Saved entries

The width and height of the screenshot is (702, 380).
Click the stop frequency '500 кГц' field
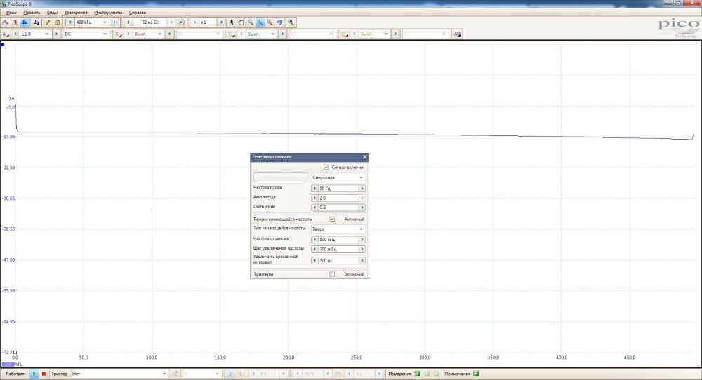point(338,240)
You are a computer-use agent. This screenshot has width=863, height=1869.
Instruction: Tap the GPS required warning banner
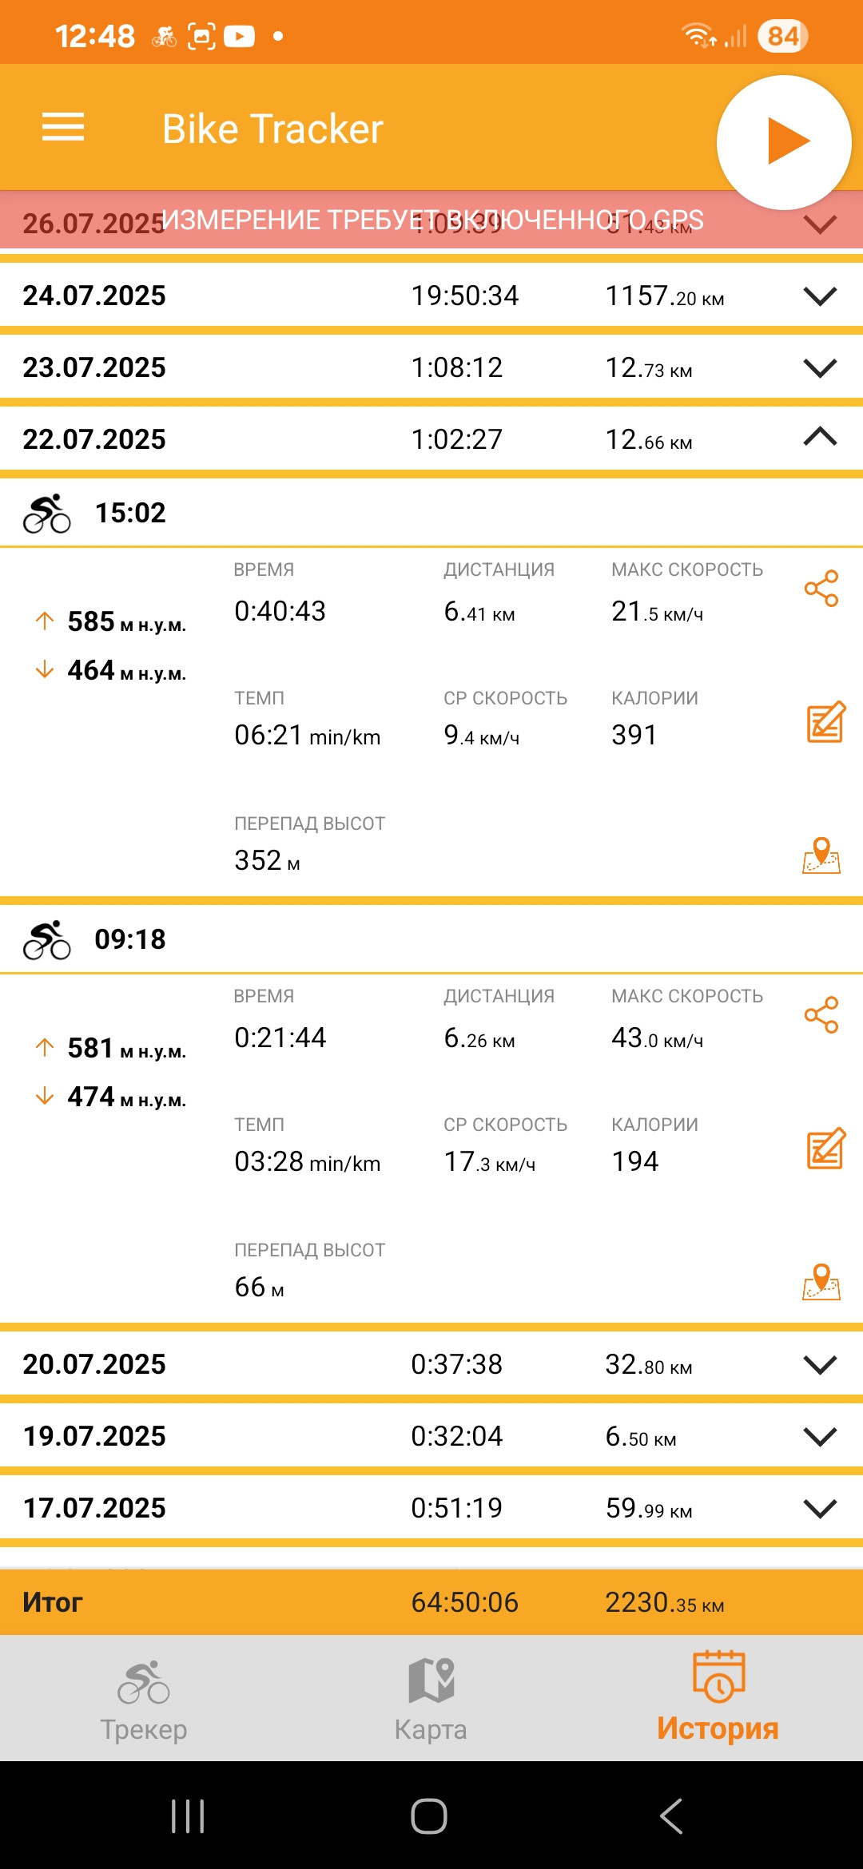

## EXERCISE PROMPT
Whenever the word "height" shows up in a line of the entries above, copy that line.

## REPLY TO THE EXERCISE
The width and height of the screenshot is (702, 380).
You are a computer-use agent. This screenshot has width=863, height=1869.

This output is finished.